## WORK TO BE COMPLETED
Replace "circle marker" with "round marker" in the data starting at the line containing "Given: Click the circle" and ending at the line containing "Checkout with the", leaving everything else unchanged. Give only those lines.

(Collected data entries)
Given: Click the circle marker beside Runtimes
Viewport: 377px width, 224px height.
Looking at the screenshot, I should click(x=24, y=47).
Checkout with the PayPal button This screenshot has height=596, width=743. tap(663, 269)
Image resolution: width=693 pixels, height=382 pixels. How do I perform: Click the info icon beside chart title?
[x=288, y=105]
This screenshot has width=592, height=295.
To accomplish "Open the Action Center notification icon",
==
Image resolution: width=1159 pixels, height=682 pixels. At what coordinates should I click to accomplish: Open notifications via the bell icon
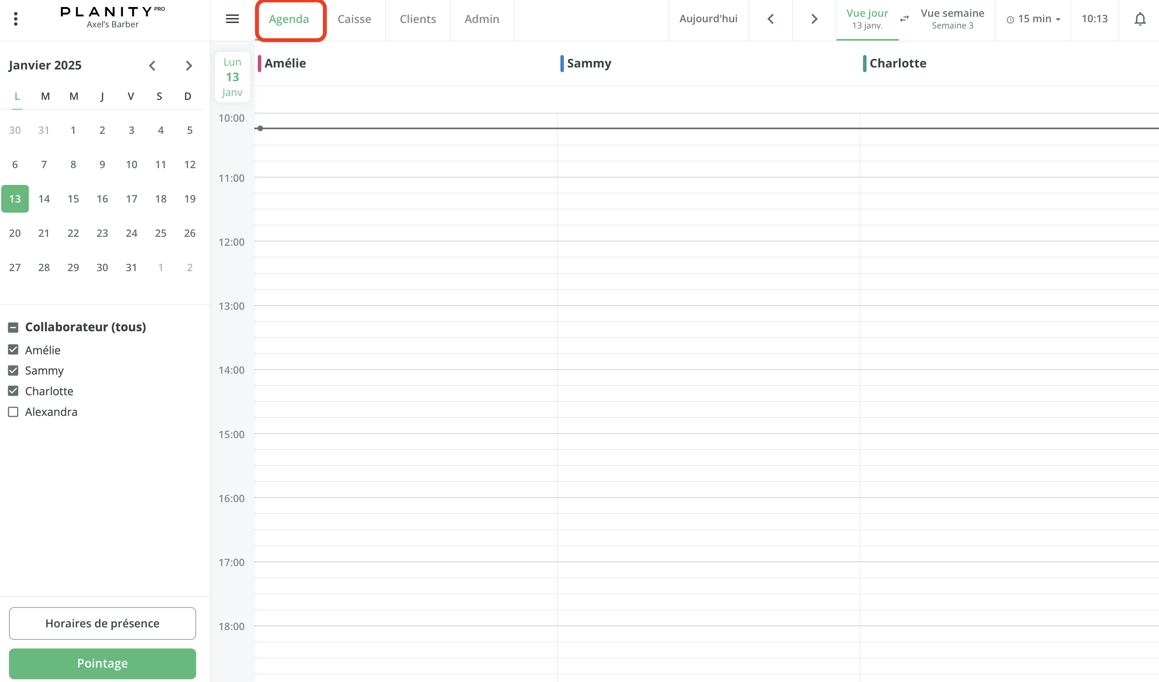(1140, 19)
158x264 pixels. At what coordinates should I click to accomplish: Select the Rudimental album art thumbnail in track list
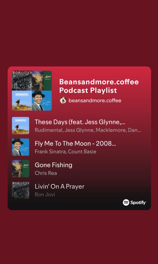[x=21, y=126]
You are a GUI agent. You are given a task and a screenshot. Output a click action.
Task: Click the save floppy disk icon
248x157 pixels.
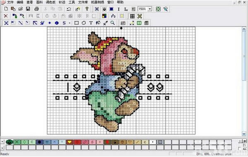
---
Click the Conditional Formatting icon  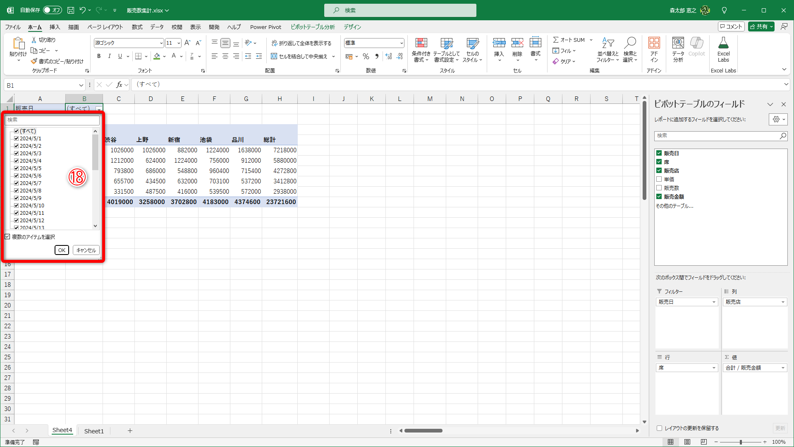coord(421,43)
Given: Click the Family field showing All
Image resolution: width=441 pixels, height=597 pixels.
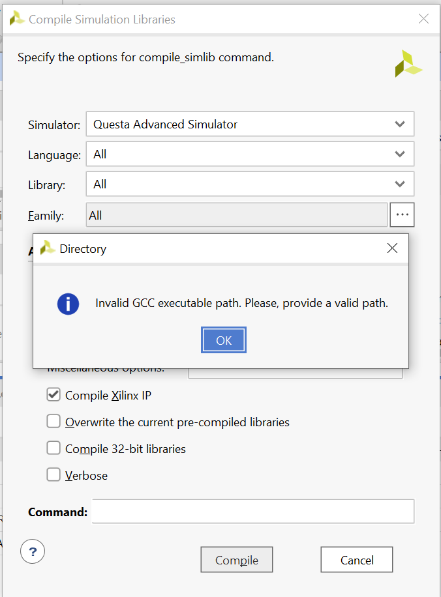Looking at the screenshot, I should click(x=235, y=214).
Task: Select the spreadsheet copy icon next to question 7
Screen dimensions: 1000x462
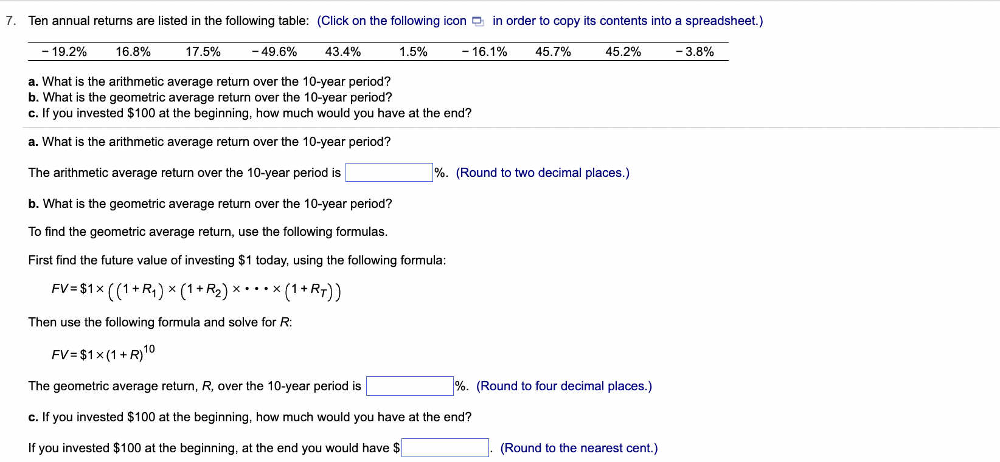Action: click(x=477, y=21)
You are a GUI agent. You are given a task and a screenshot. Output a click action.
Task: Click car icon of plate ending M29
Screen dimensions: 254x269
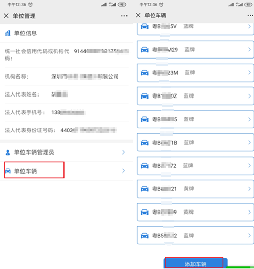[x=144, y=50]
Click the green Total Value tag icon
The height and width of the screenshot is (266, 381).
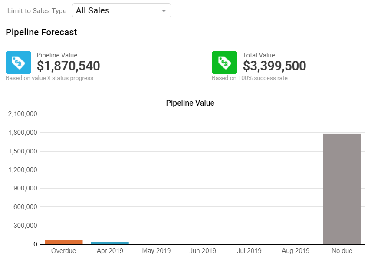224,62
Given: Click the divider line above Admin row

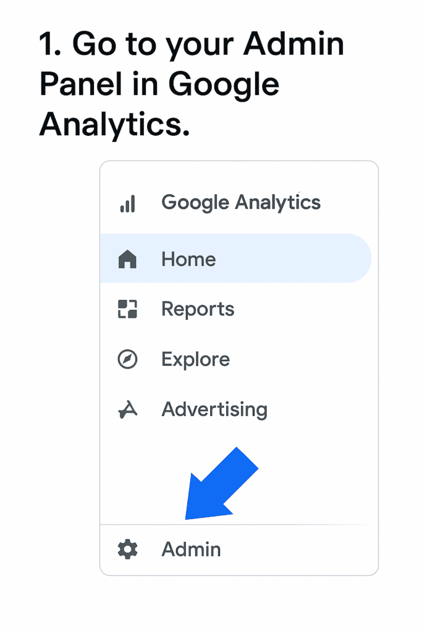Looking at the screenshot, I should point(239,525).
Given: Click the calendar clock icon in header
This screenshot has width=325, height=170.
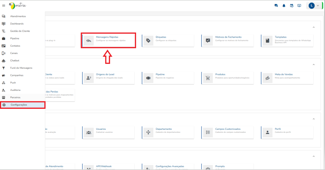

## EXERCISE RESPONSE
Given: Click the round marker beside Runtimes
Viewport: 377px width, 224px height.
Looking at the screenshot, I should click(x=24, y=47).
Checkout with the PayPal button This screenshot has height=596, width=743. tap(663, 269)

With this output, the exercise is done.